# TASK DIRECTIONS:
Print exactly the lines below between the line containing "The height and width of the screenshot is (415, 492)." and the line containing "Task: Expand the DRY KITCHEN category", counting both of those lines. Leave pictures out.
── TASK INPUTS ──
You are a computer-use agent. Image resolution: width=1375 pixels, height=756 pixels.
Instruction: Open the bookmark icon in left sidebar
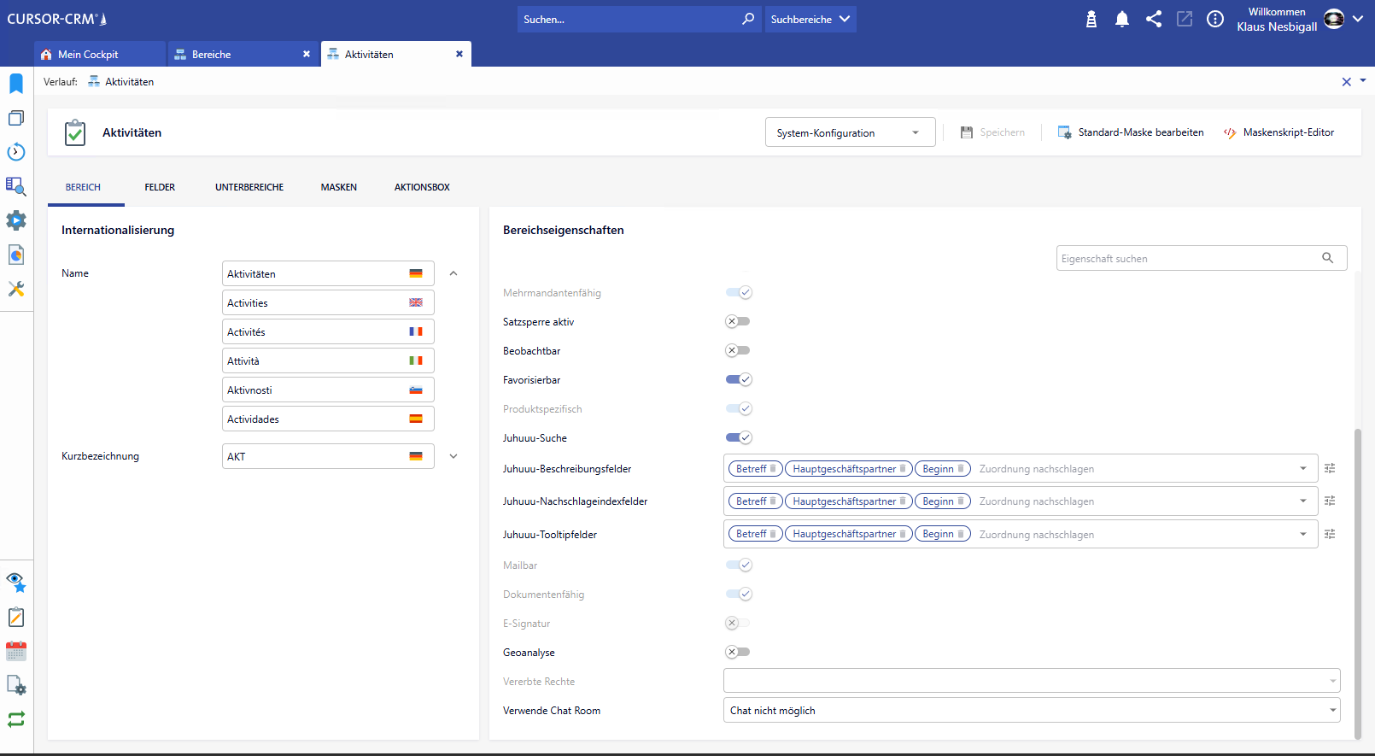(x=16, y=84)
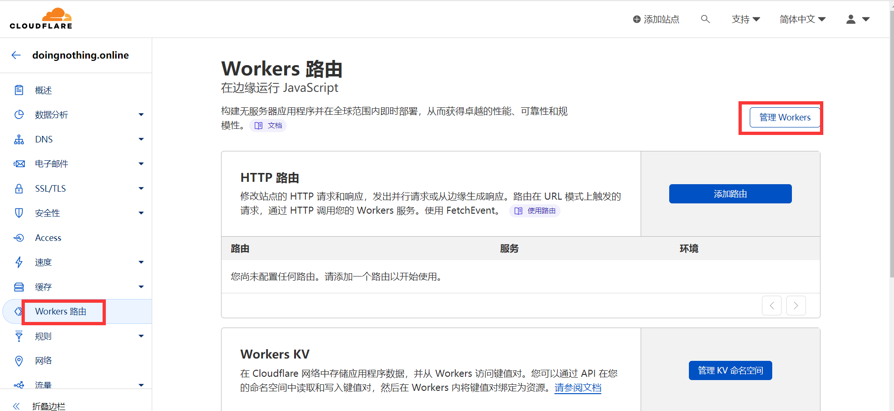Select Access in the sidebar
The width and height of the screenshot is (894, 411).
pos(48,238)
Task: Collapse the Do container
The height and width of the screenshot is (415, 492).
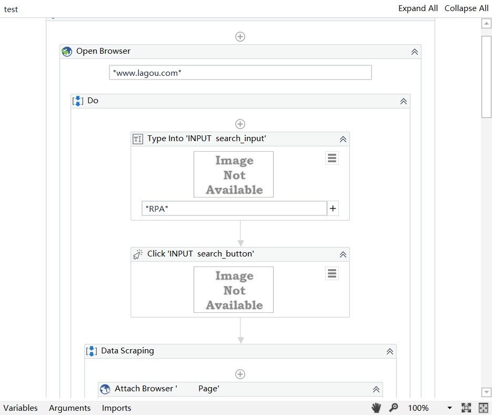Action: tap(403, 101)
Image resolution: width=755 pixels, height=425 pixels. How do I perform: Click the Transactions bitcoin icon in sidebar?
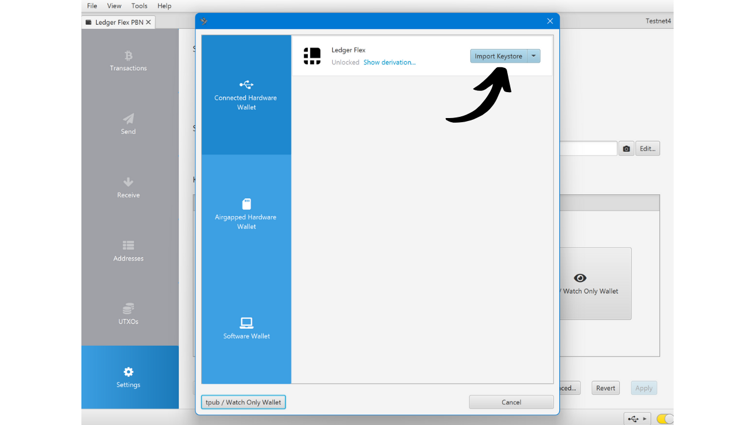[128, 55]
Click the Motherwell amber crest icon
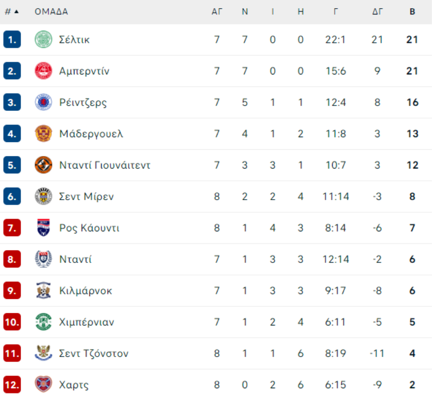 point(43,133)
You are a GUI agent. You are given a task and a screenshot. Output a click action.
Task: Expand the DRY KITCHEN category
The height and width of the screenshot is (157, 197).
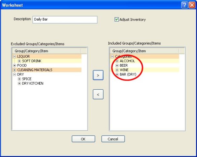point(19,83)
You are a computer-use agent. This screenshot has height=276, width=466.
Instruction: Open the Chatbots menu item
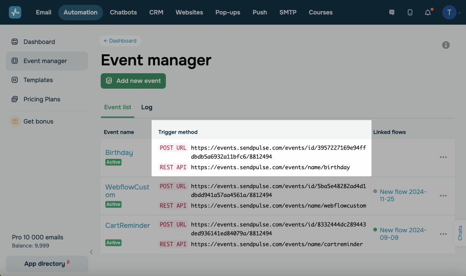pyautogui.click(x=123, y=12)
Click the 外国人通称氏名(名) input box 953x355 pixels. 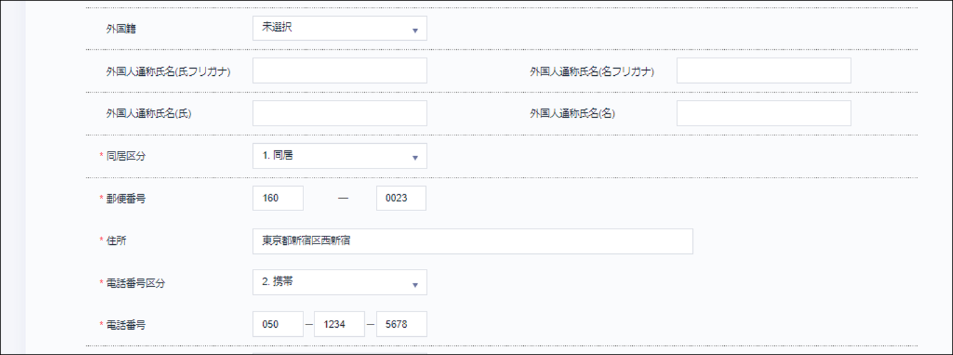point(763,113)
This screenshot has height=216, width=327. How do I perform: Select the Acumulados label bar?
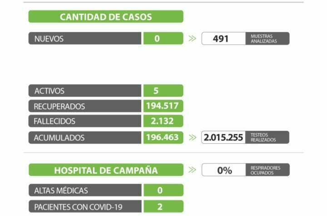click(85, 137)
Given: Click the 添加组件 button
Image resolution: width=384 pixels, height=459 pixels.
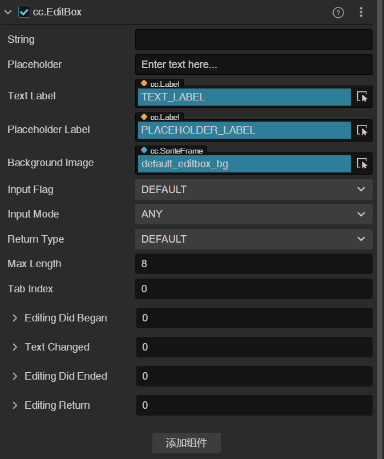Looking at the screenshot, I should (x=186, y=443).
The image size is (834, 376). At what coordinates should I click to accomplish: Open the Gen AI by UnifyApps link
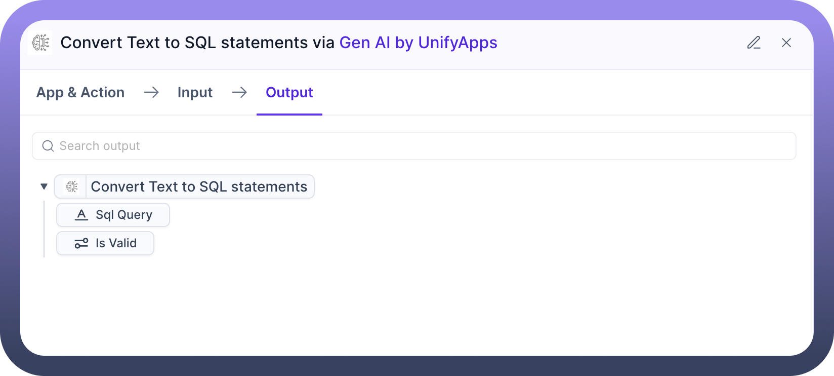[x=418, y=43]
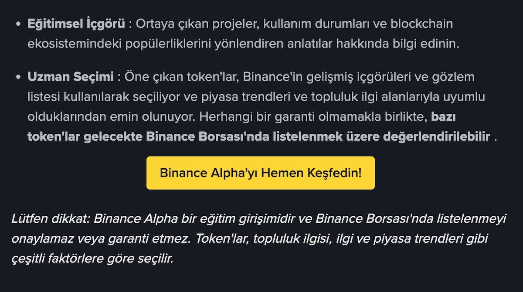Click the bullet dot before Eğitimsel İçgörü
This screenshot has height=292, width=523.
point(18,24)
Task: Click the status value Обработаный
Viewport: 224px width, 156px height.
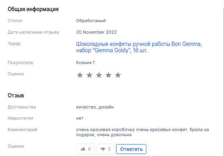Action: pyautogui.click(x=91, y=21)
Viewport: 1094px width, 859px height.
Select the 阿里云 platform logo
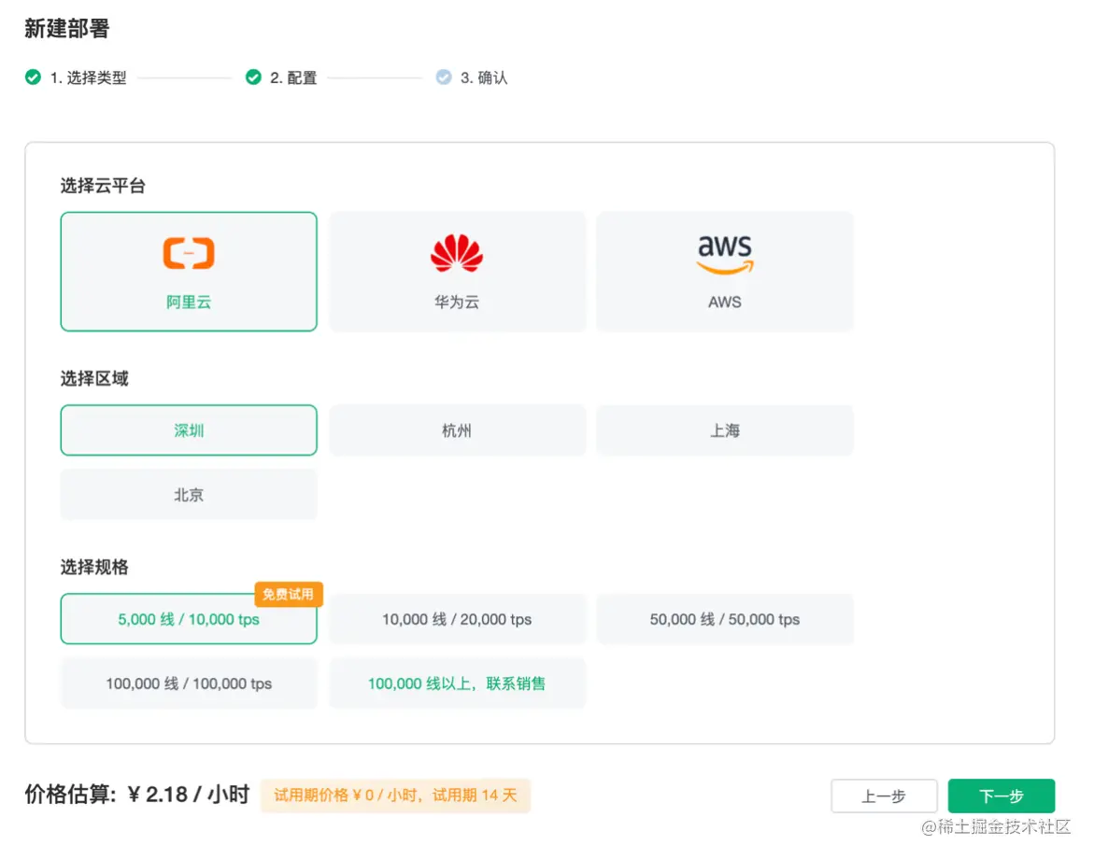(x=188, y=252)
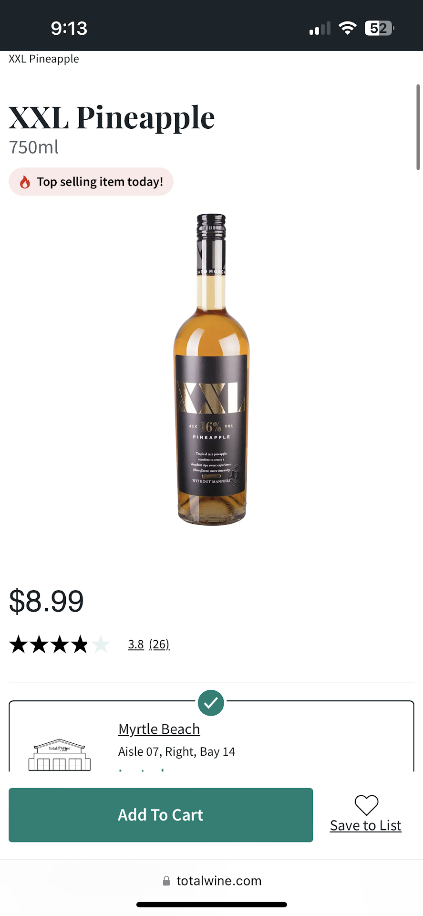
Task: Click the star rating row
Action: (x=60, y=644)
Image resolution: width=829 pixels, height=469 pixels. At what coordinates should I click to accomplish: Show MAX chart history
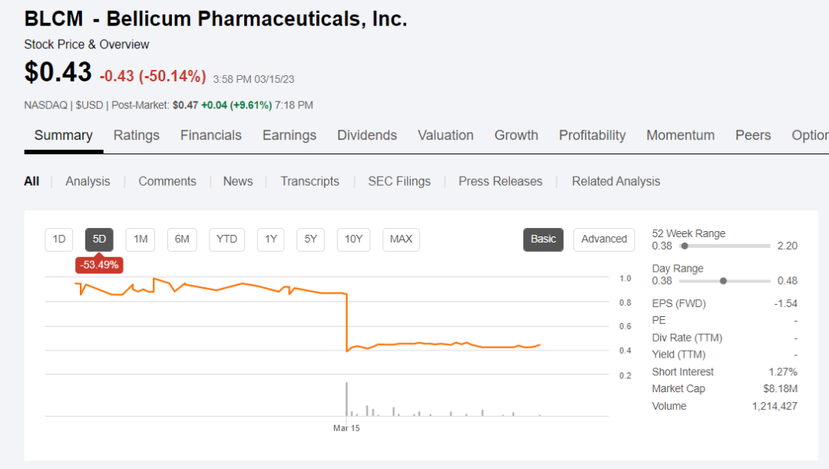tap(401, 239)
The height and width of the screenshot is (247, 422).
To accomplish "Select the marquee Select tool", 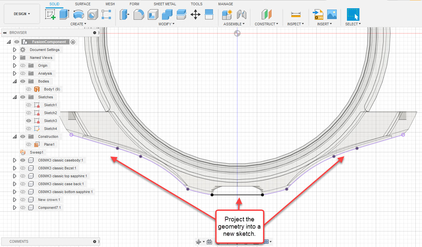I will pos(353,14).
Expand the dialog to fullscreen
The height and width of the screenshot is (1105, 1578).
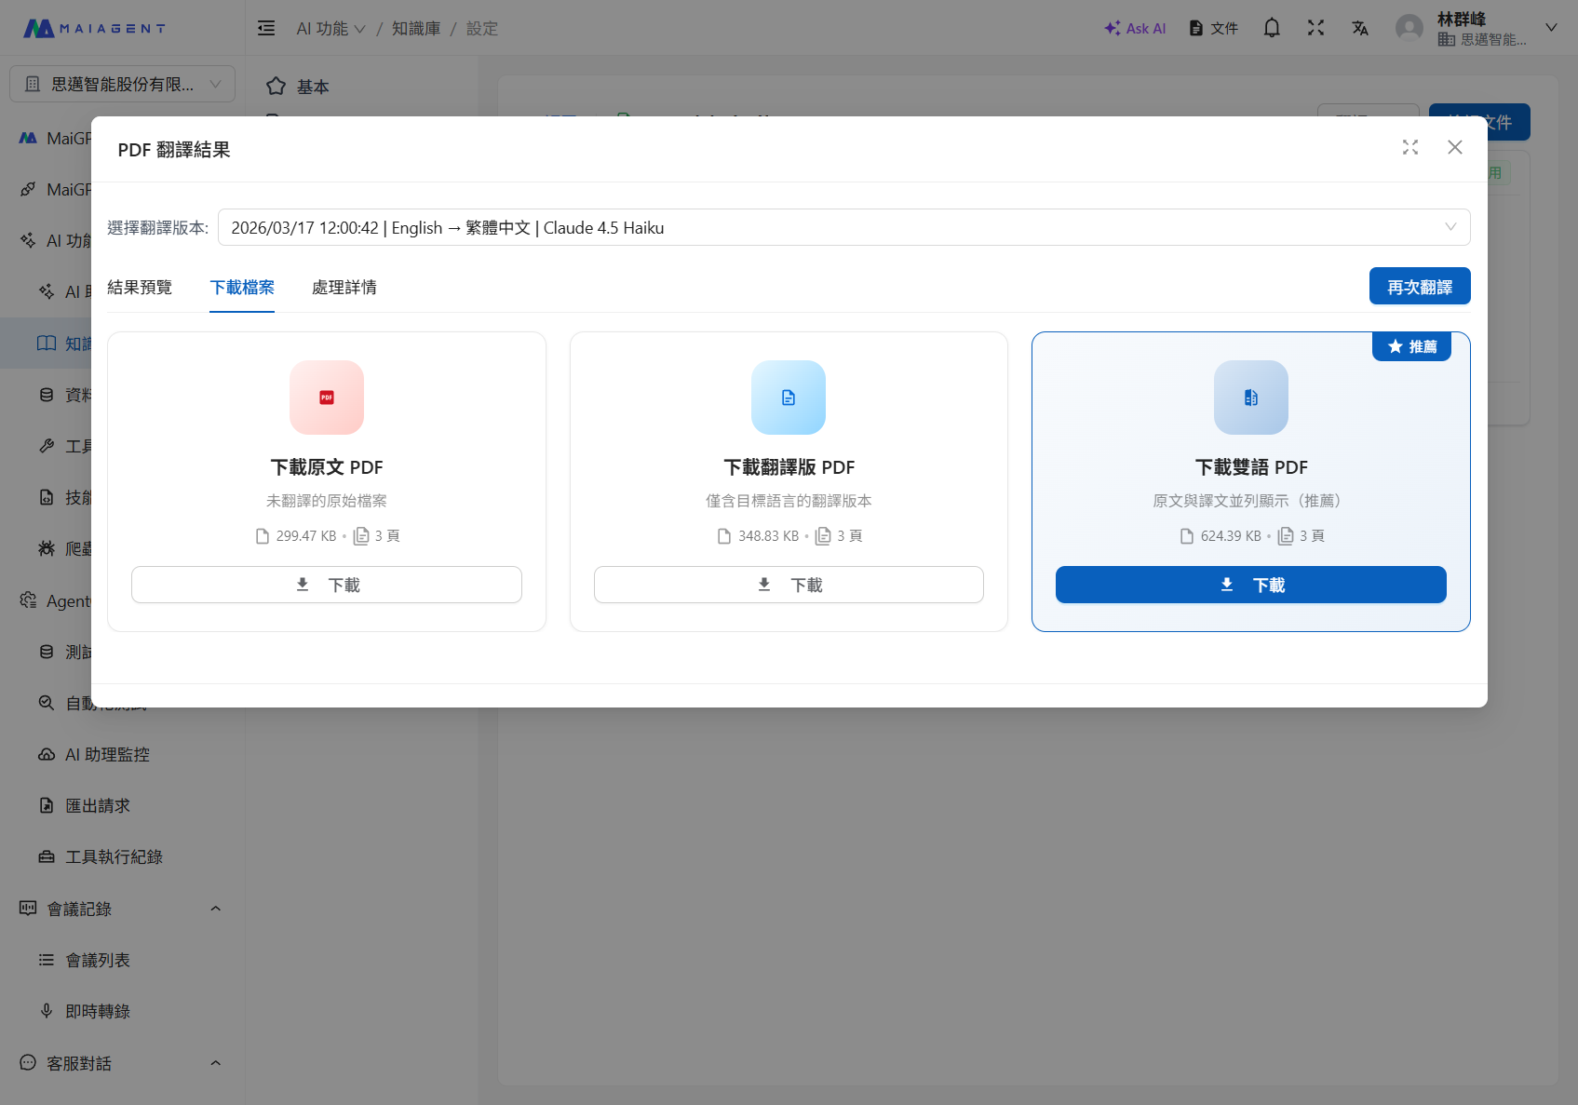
───
# WRITTEN ANSWER:
The height and width of the screenshot is (415, 492).
Action: tap(403, 101)
Image resolution: width=755 pixels, height=425 pixels. How do I perform: Click the Transactions bitcoin icon in sidebar?
[128, 55]
Click the Motherwell amber crest icon
 point(43,133)
You are a GUI agent. You are given a task and a screenshot. Output a click action.
Task: Expand the DRY KITCHEN category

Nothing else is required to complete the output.